- [Questions]:
1) In the Vision Transformer study summary, what accuracy did the model reach on PathMNIST?
2) Based on the Vision Transformer study summary, decide whether each statement agrees with it: (a) The study used five subsets from MedMNISTv2. (b) The model trained was ViT-base-patch16-224. (c) The accuracy reported for RetinaMNIST was 57%.
3) Write out the Vision Transformer study summary from "Purpose of the" up to and including "using key metrics.".

- [Passage shown]:
>>>>>

Purpose of the Study:

  • To analyze the efficiency of the Vision Transformer (ViT) model on diverse medical imaging modalities within the MedMNISTv2 dataset.
  • To assess ViT's capability in capturing intricate patterns for medical image classification.
  • To establish new benchmark accuracies for BloodMNIST, BreastMNIST, PathMNIST, and RetinaMNIST datasets using ViT.

Main Methods:

  • Selected four subsets from MedMNISTv2: BloodMNIST, BreastMNIST, PathMNIST, and RetinaMNIST, chosen for their diverse modalities and sample sizes.
  • Pre-processed input images for model training.
  • Trained the ViT-base-patch16-224 model on the selected datasets and evaluated performance using key metrics.

Main Results:

  • Achieved new benchmark accuracies: 97.90% for BloodMNIST, 90.38% for BreastMNIST, 94.62% for PathMNIST, and 57% for RetinaMNIST.
  • Demonstrated the Vision Transformer model's effectiveness in classifying diverse medical imaging data.
  • The model substantially transcended existing benchmark metrics.

Conclusions:

  • Vision Transformer models show significant promise for medical image analysis and classification.
  • These findings support the adoption of ViT models in healthcare to enhance diagnostic accuracy.
  • Further exploration of ViT models can aid medical professionals in clinical decision-making.

<<<<<

- [Material provided]:
>>>>>

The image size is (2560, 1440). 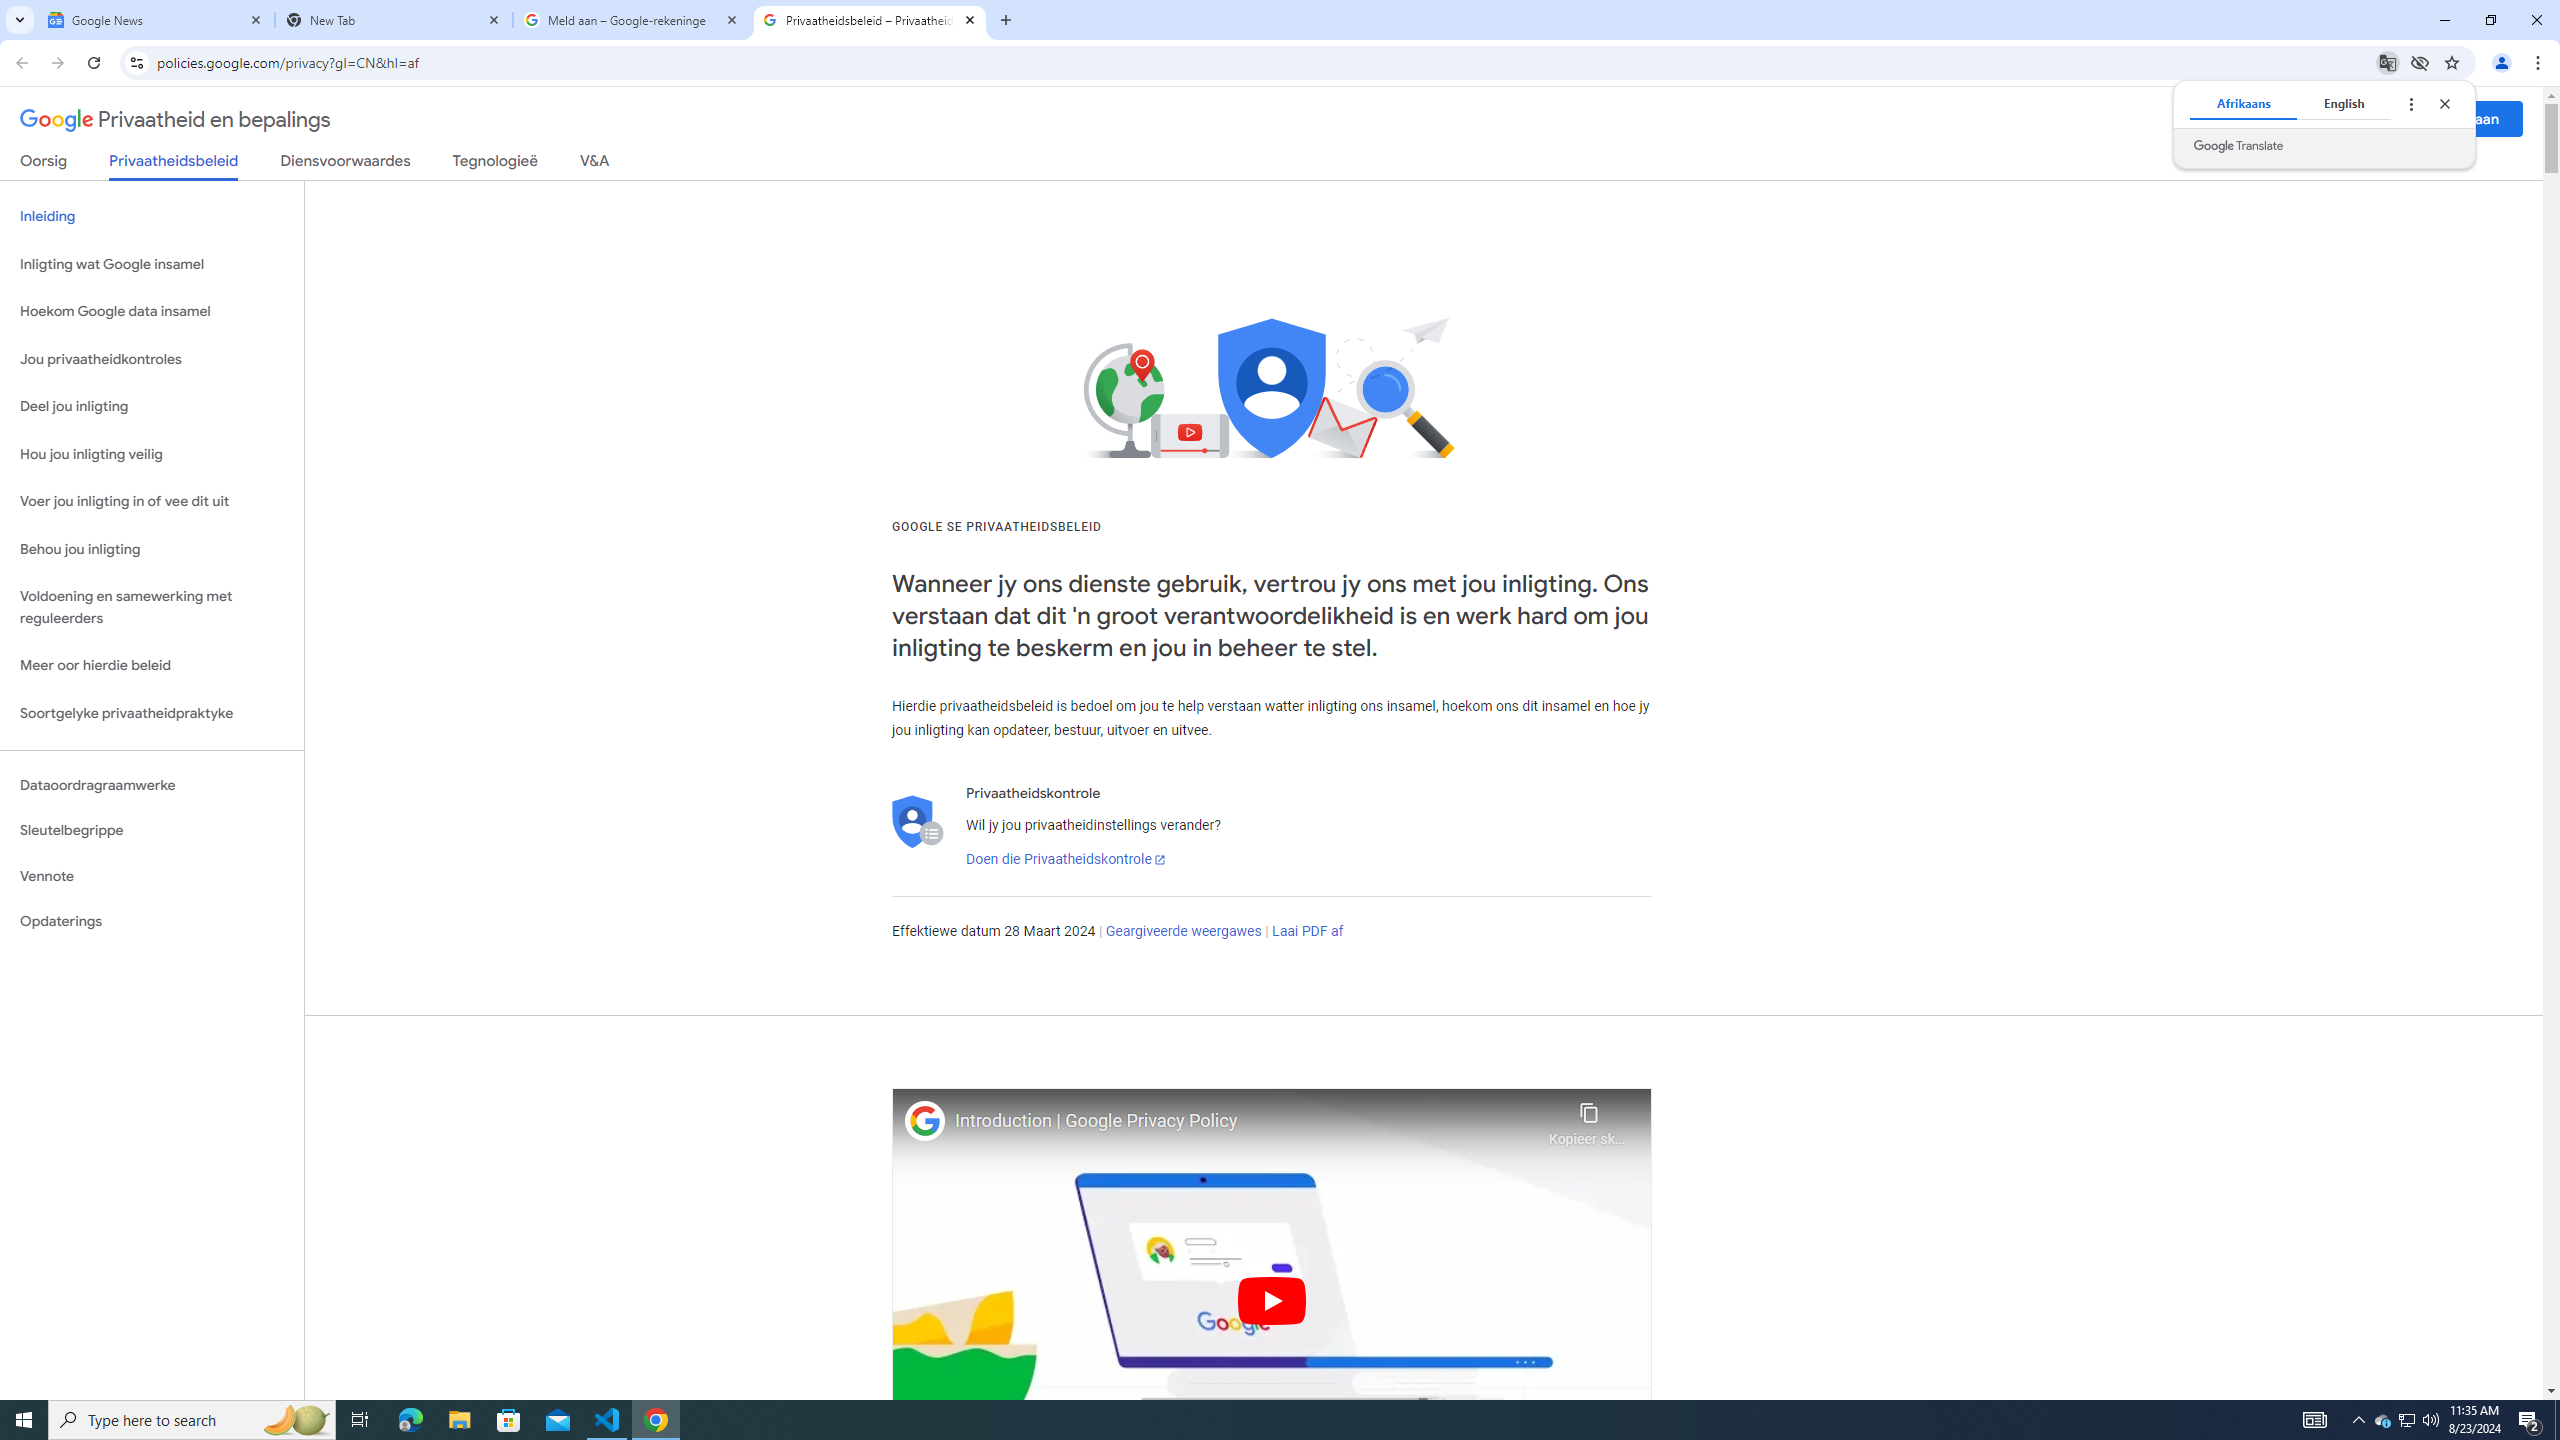 What do you see at coordinates (1063, 858) in the screenshot?
I see `'Doen die Privaatheidskontrole'` at bounding box center [1063, 858].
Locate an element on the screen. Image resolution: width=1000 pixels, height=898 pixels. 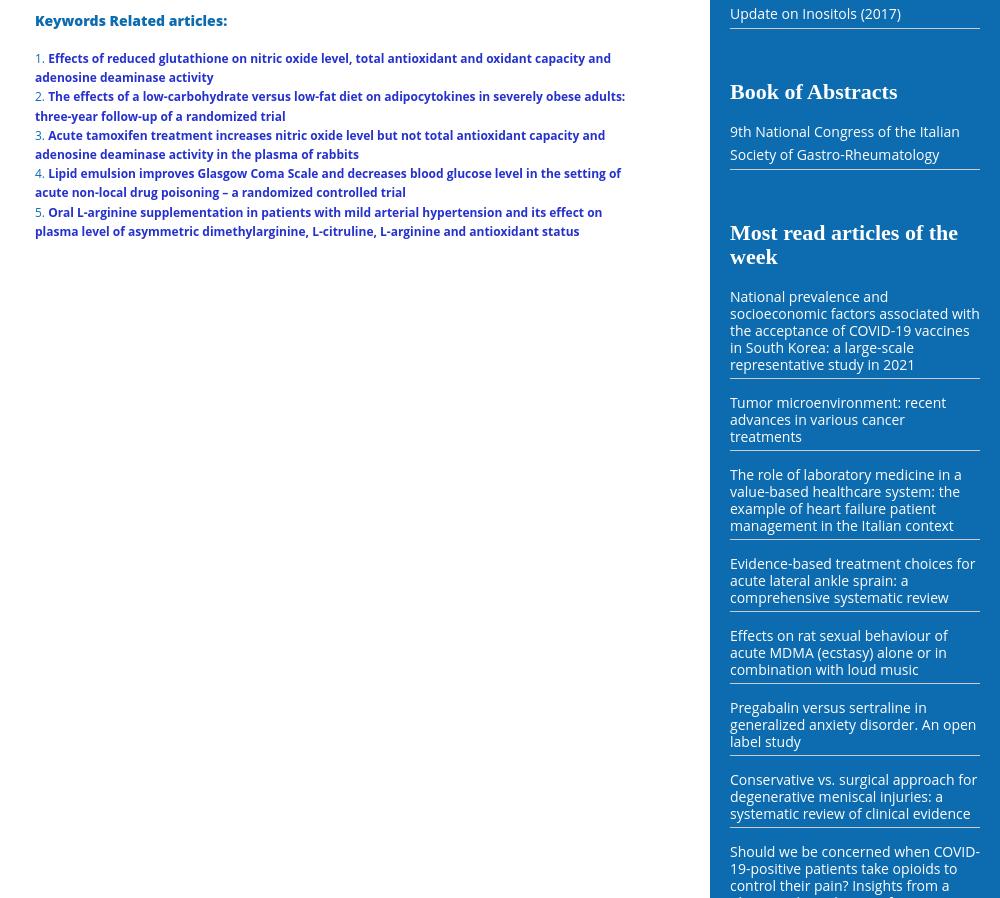
'National prevalence and socioeconomic factors associated with the acceptance of COVID-19 vaccines in South Korea: a large-scale representative study in 2021' is located at coordinates (853, 330).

<<<<<

- [Answers to the tasks]:
1) 94.62%

2)
(a) No: "Selected four subsets from MedMNISTv2"
(b) Yes: "Trained the ViT-base-patch16-224 model on the selected datasets"
(c) Yes: "and 57% for RetinaMNIST"

3)
Purpose of the Study:

  • To analyze the efficiency of the Vision Transformer (ViT) model on diverse medical imaging modalities within the MedMNISTv2 dataset.
  • To assess ViT's capability in capturing intricate patterns for medical image classification.
  • To establish new benchmark accuracies for BloodMNIST, BreastMNIST, PathMNIST, and RetinaMNIST datasets using ViT.

Main Methods:

  • Selected four subsets from MedMNISTv2: BloodMNIST, BreastMNIST, PathMNIST, and RetinaMNIST, chosen for their diverse modalities and sample sizes.
  • Pre-processed input images for model training.
  • Trained the ViT-base-patch16-224 model on the selected datasets and evaluated performance using key metrics.